Prof. GUO Huadong, Director of HIST delivers an opening speech. (Image by AIR)
In his video message, Dr. QU Xing, Deputy Director-General of UNESCO said that we have long used the space technologies, remote sensing, geographic information system and other application in our designated areas. We have expertise in natural and cultural heritage, in aquatic and ocean science, environmental education and access to information in the ethical application of new technologies and partners like HIST. He thanked HIST for helping use satellite imagery to monitor world heritage sites such as East Rennell in the Solomon Islands and Angkor in Cambodia.
Dr. Lazare Eloundou Assomo, Director of UNESCO World Heritage stressed the importance of using innovative technologies for these UNESCO-designed sites which are so unique and irreplaceable that they should be protected as common heritage of humanity. He added that UNESCO therefore looks forward to strengthening its ties with institutions such as HIST in this area, and to realizing the full potential of these technologies for safeguarding heritage, particularly as we face challenges such as climate change.

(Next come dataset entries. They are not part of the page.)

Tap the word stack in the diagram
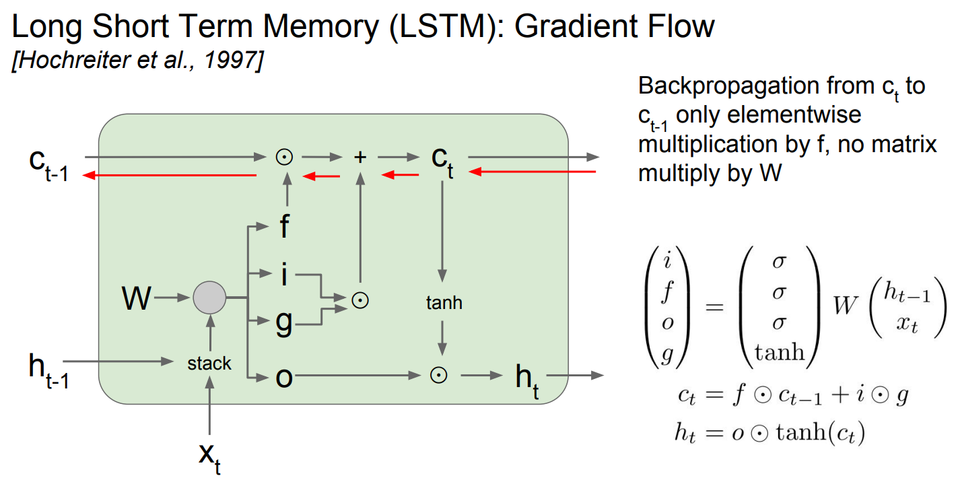click(209, 364)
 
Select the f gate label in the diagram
click(284, 226)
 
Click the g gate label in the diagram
click(284, 324)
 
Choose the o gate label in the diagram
click(284, 377)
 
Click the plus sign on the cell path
click(361, 157)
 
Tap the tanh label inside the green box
click(444, 303)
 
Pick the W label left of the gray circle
click(137, 298)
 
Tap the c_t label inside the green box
click(442, 162)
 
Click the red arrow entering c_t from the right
click(533, 172)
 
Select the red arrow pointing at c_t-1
click(168, 175)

Dr. Teresa Patricio, President of the International Council on Monuments and Sites, echoed the opinion via video link, saying that innovative digital technology must be fully harnessed in favor of research, management, education and training, and risk reduction. "We must put technology at the service of the sustainable use of heritage — in particular for ensuring responsible and diversified cultural tourism development and management that contributes to cultural heritage preservation; community empowerment, social resilience and wellbeing; and a healthy global environment," she said.
Dr. Webber Ndoro, Director-General of ICCROM said that space technologies have immense potential for contributing towards conservation, management, and sustainable development of world heritage properties. ICCROM and HIST are dedicated to the conservation and management of World Heritage Properties and have recently committed to strengthening collaboration through signing of MOU between the two international organizations.

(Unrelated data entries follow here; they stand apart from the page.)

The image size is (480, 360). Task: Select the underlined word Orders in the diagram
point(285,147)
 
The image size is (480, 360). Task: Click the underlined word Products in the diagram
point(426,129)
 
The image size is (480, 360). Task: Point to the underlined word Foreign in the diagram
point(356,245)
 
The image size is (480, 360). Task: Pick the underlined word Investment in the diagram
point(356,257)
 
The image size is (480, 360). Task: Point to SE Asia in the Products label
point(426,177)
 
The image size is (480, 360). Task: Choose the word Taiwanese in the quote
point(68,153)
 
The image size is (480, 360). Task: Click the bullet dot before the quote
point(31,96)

A Map titled “Environmental Context of World Cultural Heritage along the Silk Road” was released at the opening ceremony. The map, spotting the spatial distribution of 801 world cultural heritages and mixed heritages along the Silk Road, offers insights into understanding the humanistic and natural background of the heritages along the Silk Road.

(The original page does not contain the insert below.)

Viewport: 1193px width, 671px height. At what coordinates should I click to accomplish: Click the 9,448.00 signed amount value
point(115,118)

The Dialogue released the Recommendations on Climate Action for Heritage Conservation, calling for stakeholders to take proper measures, including utilizing state-of-the-art technologies at hand to reduce the risks as well as negative impact posed by climate change.
The Dialogue also unveiled the “HIST Award on Best Practice in Sustainable Development of UNESCO-designated Sites” to recognize innovative and exemplary efforts by the site managers, related research institutes and other organizations from UNESCO Member States on best practices of digital technologies for the conservation and sustainable development of UNESCO-designated sites.
The Dialogue series took place in Huangshan, a World Heritage Site itself, mark ambitious efforts of HIST by providing a unique platform that bring together policymakers, researchers, and practitioners across the globe to discuss better protection, and promotion of sustainable development of, these sites which are of common importance for present and future generations of all humanity.
Focusing on these UNESCO-designed sites, the Dialogue organized eight sessions featuring following topics: digital conservation, space technologies and methodologies for the monitoring and evaluation, harmonized management, disaster risk reduction, climate change, space archaeology and spatial intelligence in cultural heritage, integration of heritage and culture and high-quality development, heritage education.